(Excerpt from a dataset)
════════
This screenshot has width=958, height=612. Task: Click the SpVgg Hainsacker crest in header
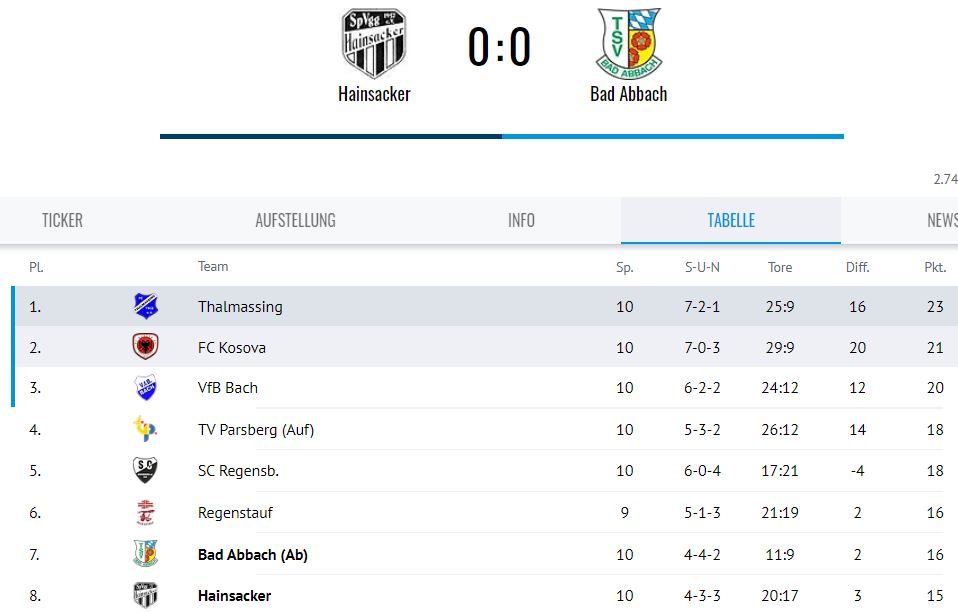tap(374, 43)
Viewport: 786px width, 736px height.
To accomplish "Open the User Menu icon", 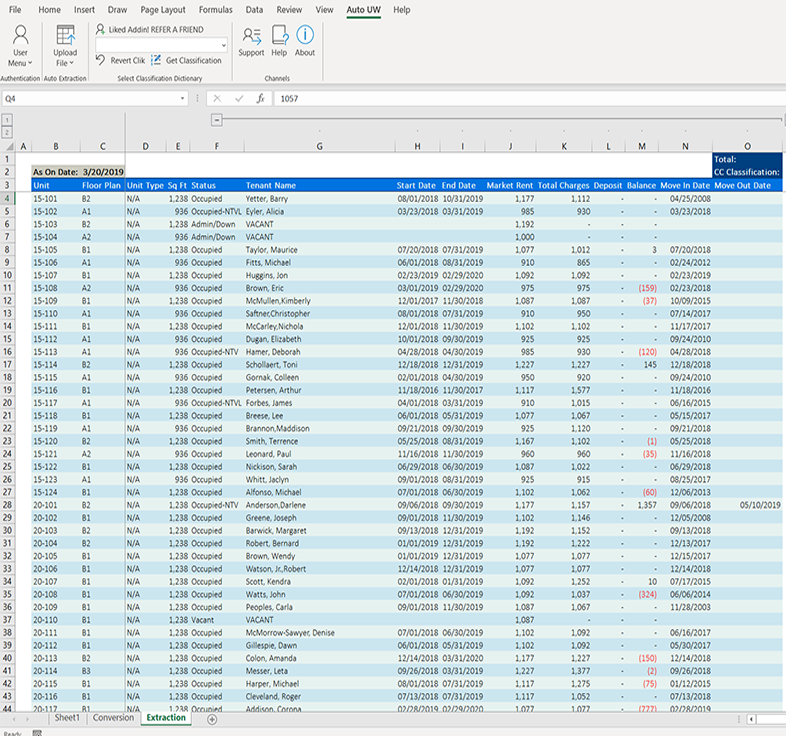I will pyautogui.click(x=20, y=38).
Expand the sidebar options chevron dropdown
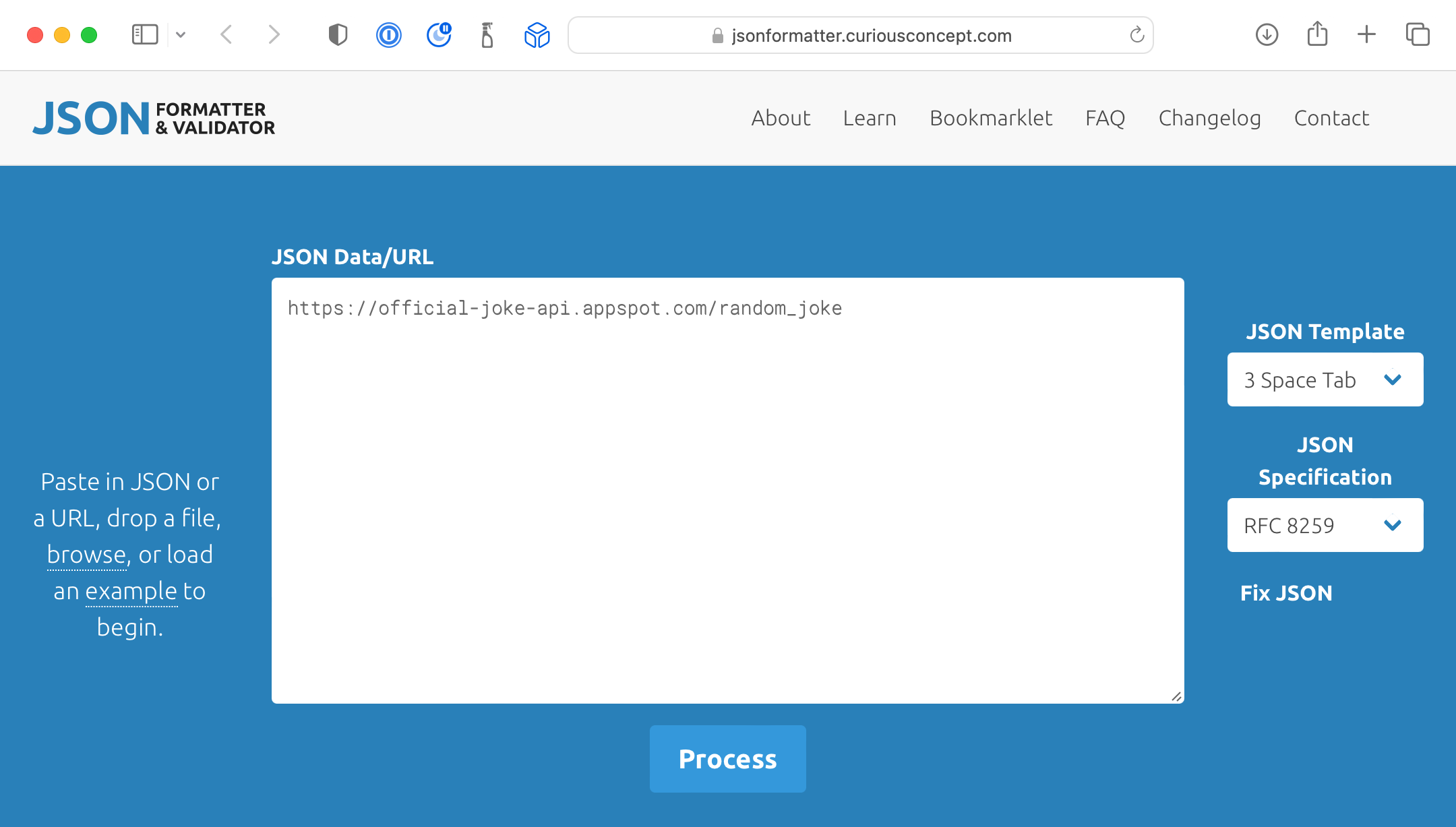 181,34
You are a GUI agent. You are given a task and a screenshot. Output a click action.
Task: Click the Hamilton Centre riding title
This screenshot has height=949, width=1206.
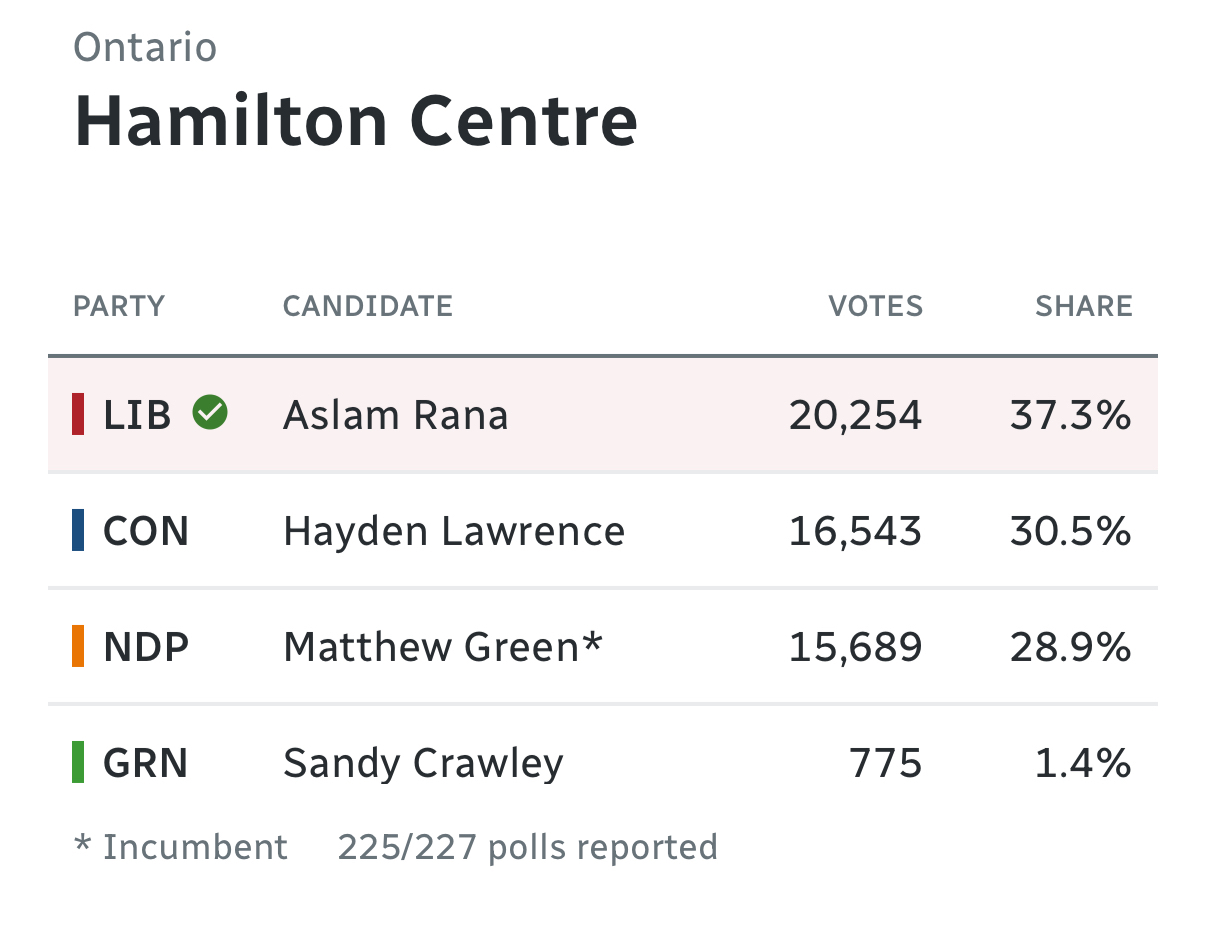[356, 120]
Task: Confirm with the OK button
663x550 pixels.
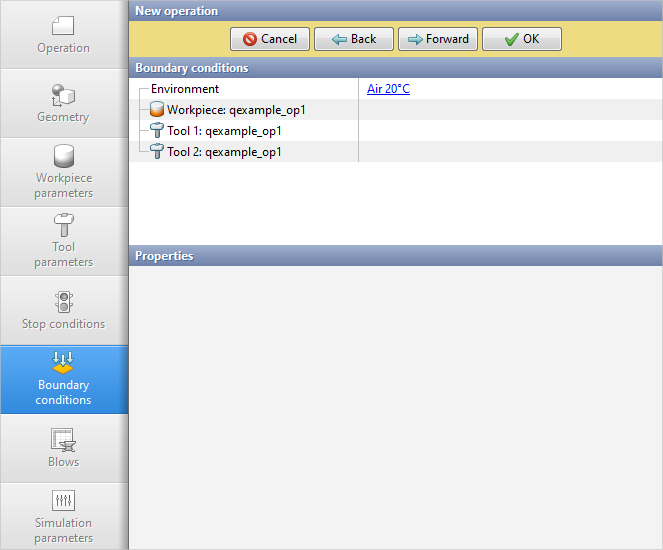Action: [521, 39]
════════
:: What needs to be done ::
Copy the items from the line containing "You are a GUI" through the end of the items, leaving the pictures out of your copy.

:: Task result ::
You are a GUI agent. You are given a task and a screenshot. Output a click action.
Task: Click the Hamilton Centre riding title
This screenshot has height=949, width=1206.
[356, 120]
Task: Confirm with the OK button
663x550 pixels.
Action: [521, 39]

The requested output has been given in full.